Por el contrario, los radicales -desencantados del sistema a raíz de la guerra del Vietnam- sospechan que los mecanismos de las democracias constitucionales no permiten lograr sus objetivos, y buscan otros sistemas. La izquierda radical, más que en política, se ha convertido en cultural, que, como dice Rorty, «se toma más en serio las motivaciones psicosexuales profundas que la codicia descarada y evidente... creen que lo que hay que cambiar es el sistema y no simplemente las leyes». Esta izquierda es a la que pertenece A. Prouxl. Éste es el modelo de izquierda que comparte nuestra nueva izquierda radical.

En nuestro país ha sucedido algo parecido con la ley de matrimonios entre personas del mismo sexo. Como el mismo Pedro Zerolo reconocía (León 2004), ésta no ha sido una conquista de los homosexuales, sino una conquista de las feministas radicales que controlan el PSOE. No se trata de otorgar derechos a los homosexuales, puesto que el matrimonio no es ningún derecho, es una institución. Se trata de acabar con el matrimonio como la institución que secularmente proporciona una ordenación jurídica a la realidad de la procreación, con el fin de asegurar la continuidad de la especie: como se deduce de la palabra matris-munium, cuidado de la madre. Que no es un invento del Derecho Canónico, sino del Derecho Romano. Pero sucede que el paso definitivo del feminismo radical es acabar con la maternidad, que, como entendía Simón de Beauvoir, es la condición biológica de la que debe emanciparse la mujer para ser plenamente igual al hombre, acabar con la distinción de sexos e instaurar la teoría de género: la doctrina más querida por el «socialismo feminista radical» que nos gobierna. De ahí que en el Registro Civil se haya intentado suprimir la condición de madre o de padre. Lo que significa que ya no hay sexos sino «géneros», o tendencias; libremente elegidas en razón del «rol» social que a cada uno corresponde.

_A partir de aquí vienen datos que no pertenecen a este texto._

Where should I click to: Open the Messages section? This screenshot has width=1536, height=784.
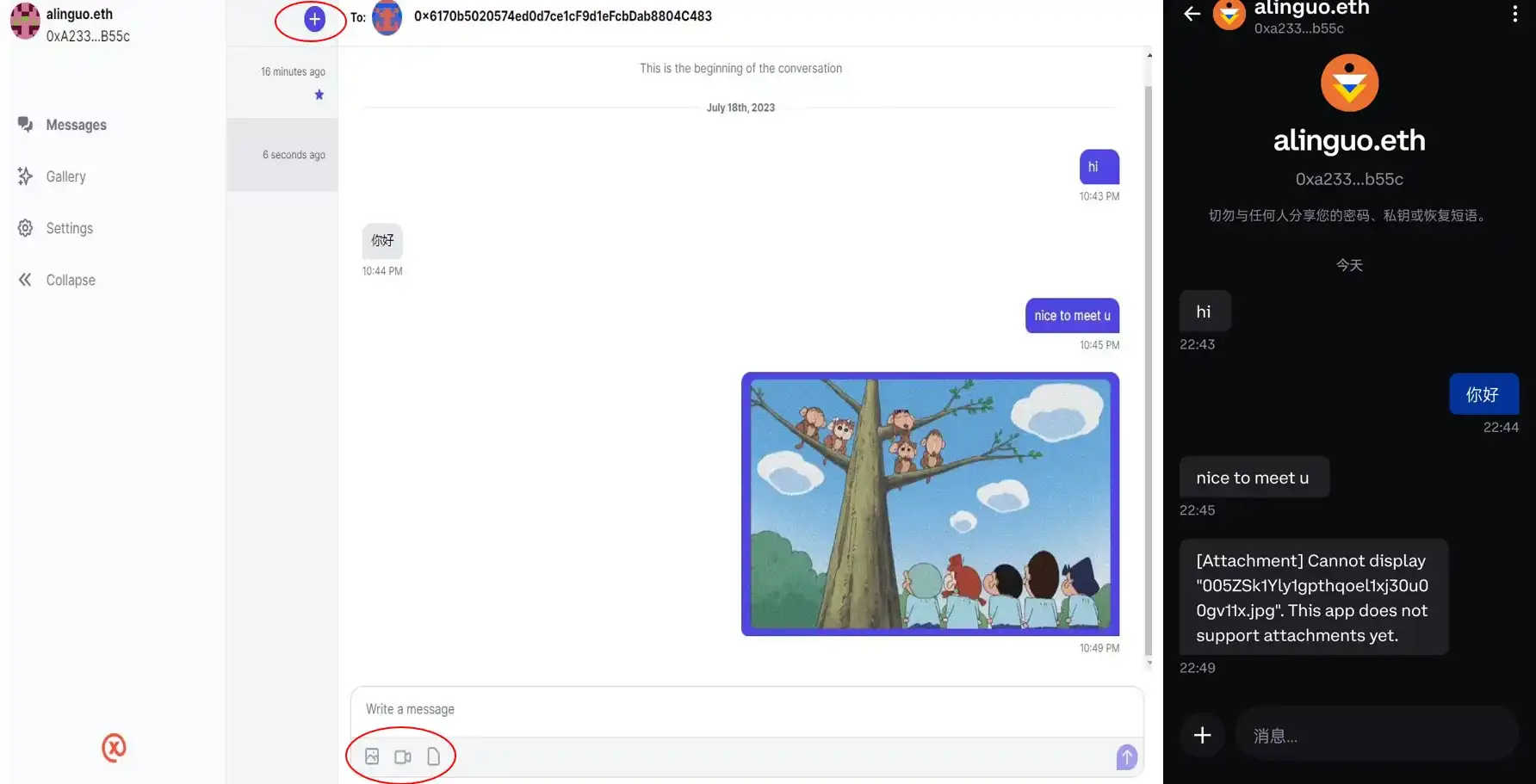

Es una pena que la cultura, el cine, sean un puro instrumento de la ideología hegemónica y todo el mundo entre en la espiral del silencio. Admitir como normal la homosexualidad, o la erradicación de la maternidad, sólo dará lugar a la calvicie de todos en poco tiempo. Será preciso recordar, como lo hacia E. Murrow -también en marzo, pero de 1954- que «Casio tenía razón: la culpa, mi querido Bruto, no se halla en las estrellas, sino en nosotros mismos».